* BEGIN *

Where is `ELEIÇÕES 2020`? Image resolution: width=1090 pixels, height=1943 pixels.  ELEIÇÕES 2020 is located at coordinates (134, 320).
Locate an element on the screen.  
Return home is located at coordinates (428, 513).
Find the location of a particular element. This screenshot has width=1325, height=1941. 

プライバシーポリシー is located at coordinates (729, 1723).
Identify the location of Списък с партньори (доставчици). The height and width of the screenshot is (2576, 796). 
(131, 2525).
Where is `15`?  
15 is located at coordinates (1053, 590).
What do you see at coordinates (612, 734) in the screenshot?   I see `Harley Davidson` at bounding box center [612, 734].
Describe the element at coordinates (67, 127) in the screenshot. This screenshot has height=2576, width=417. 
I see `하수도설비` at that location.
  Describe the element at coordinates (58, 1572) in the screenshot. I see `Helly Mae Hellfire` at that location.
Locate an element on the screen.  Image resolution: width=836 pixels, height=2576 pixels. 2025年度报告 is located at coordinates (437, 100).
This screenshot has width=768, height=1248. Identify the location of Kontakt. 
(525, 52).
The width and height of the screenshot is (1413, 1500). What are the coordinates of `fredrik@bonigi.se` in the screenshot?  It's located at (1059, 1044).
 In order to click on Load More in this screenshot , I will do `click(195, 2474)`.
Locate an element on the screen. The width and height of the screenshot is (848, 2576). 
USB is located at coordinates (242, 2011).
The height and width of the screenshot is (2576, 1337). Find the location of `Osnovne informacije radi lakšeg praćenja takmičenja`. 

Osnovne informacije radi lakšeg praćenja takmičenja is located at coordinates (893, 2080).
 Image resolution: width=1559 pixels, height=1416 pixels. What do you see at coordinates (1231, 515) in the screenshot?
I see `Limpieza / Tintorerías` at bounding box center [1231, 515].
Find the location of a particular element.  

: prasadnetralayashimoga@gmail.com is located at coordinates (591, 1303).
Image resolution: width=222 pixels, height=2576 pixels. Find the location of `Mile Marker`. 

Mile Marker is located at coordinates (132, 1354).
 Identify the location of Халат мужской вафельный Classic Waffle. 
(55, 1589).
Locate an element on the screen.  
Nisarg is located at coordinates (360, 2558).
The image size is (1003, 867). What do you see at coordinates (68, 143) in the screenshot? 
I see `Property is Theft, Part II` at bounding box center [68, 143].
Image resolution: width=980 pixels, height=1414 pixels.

* END *

Return every line above that contains the word "Describe".

## Exercise solution
Describe the element at coordinates (67, 127) in the screenshot. This screenshot has height=2576, width=417. 
  Describe the element at coordinates (58, 1572) in the screenshot. I see `Helly Mae Hellfire` at that location.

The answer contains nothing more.